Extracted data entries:
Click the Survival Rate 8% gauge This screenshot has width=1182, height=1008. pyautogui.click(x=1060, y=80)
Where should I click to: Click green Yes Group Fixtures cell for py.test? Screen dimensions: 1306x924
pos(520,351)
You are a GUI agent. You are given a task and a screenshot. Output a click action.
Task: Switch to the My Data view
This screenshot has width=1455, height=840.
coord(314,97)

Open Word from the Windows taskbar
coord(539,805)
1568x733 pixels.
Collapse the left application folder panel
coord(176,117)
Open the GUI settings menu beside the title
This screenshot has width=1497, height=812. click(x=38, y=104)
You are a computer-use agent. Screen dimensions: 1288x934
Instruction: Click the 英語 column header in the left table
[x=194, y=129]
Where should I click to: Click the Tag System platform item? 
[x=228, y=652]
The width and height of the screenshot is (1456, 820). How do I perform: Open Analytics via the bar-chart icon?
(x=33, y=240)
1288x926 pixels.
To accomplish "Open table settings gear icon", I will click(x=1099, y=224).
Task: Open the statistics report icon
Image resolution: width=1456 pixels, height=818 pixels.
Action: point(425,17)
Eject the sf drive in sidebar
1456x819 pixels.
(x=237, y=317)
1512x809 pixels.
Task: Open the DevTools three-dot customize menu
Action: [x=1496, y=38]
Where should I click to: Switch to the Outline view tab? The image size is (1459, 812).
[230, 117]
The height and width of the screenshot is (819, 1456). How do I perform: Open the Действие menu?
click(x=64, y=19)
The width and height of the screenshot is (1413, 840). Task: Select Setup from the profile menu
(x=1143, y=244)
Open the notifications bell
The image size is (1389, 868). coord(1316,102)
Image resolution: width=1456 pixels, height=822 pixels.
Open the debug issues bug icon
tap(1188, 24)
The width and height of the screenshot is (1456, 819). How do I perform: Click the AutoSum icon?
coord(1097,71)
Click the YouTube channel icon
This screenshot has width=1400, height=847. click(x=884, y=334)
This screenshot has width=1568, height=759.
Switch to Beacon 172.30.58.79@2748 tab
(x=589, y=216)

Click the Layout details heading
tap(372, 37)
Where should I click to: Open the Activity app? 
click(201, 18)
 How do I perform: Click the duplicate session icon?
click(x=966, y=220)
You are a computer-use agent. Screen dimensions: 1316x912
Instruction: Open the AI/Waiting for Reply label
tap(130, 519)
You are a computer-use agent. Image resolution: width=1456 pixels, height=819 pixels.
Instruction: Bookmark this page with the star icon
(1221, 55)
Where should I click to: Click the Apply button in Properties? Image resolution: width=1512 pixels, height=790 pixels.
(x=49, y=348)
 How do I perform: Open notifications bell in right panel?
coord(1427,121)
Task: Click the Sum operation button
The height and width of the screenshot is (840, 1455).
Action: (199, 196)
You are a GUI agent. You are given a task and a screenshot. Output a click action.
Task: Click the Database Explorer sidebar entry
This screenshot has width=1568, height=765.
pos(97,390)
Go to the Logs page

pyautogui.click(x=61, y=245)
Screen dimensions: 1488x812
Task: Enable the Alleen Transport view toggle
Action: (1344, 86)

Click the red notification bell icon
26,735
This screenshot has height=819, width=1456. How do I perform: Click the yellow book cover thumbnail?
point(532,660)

- WHAT THE TASK ASKS: Set all of the records down again, exactly as they stand.

- EXERCISE RESULT:
Click the Survival Rate 8% gauge This screenshot has width=1182, height=1008. pyautogui.click(x=1060, y=80)
Where should I click to: Click green Yes Group Fixtures cell for py.test? Screen dimensions: 1306x924
pos(520,351)
You are a GUI agent. You are given a task and a screenshot. Output a click action.
Task: Switch to the My Data view
This screenshot has width=1455, height=840.
coord(314,97)

Open Word from the Windows taskbar
coord(539,805)
1568x733 pixels.
Collapse the left application folder panel
coord(176,117)
Open the GUI settings menu beside the title
This screenshot has width=1497, height=812. click(x=38, y=104)
You are a computer-use agent. Screen dimensions: 1288x934
Instruction: Click the 英語 column header in the left table
[x=194, y=129]
Where should I click to: Click the Tag System platform item? 
[x=228, y=652]
The width and height of the screenshot is (1456, 820). How do I perform: Open Analytics via the bar-chart icon?
(x=33, y=240)
1288x926 pixels.
To accomplish "Open table settings gear icon", I will click(x=1099, y=224).
Task: Open the statistics report icon
Image resolution: width=1456 pixels, height=818 pixels.
Action: point(425,17)
Eject the sf drive in sidebar
1456x819 pixels.
(x=237, y=317)
1512x809 pixels.
Task: Open the DevTools three-dot customize menu
Action: [x=1496, y=38]
Where should I click to: Switch to the Outline view tab? The image size is (1459, 812).
[230, 117]
The height and width of the screenshot is (819, 1456). How do I perform: Open the Действие menu?
click(x=64, y=19)
The width and height of the screenshot is (1413, 840). Task: Select Setup from the profile menu
(x=1143, y=244)
Open the notifications bell
The image size is (1389, 868). coord(1316,102)
Image resolution: width=1456 pixels, height=822 pixels.
Open the debug issues bug icon
tap(1188, 24)
The width and height of the screenshot is (1456, 819). How do I perform: Click the AutoSum icon?
coord(1097,71)
Click the YouTube channel icon
This screenshot has width=1400, height=847. click(x=884, y=334)
This screenshot has width=1568, height=759.
Switch to Beacon 172.30.58.79@2748 tab
(x=589, y=216)

Click the Layout details heading
tap(372, 37)
Where should I click to: Open the Activity app? 
click(201, 18)
 How do I perform: Click the duplicate session icon?
click(x=966, y=220)
You are a computer-use agent. Screen dimensions: 1316x912
Instruction: Open the AI/Waiting for Reply label
tap(130, 519)
You are a computer-use agent. Image resolution: width=1456 pixels, height=819 pixels.
Instruction: Bookmark this page with the star icon
(1221, 55)
Where should I click to: Click the Apply button in Properties? Image resolution: width=1512 pixels, height=790 pixels.
(x=49, y=348)
 How do I perform: Open notifications bell in right panel?
coord(1427,121)
Task: Click the Sum operation button
The height and width of the screenshot is (840, 1455).
Action: (199, 196)
You are a GUI agent. You are given a task and a screenshot. Output a click action.
Task: Click the Database Explorer sidebar entry
This screenshot has width=1568, height=765.
pos(97,390)
Go to the Logs page

pyautogui.click(x=61, y=245)
Screen dimensions: 1488x812
Task: Enable the Alleen Transport view toggle
Action: (1344, 86)

Click the red notification bell icon
26,735
This screenshot has height=819, width=1456. How do I perform: Click the yellow book cover thumbnail?
point(532,660)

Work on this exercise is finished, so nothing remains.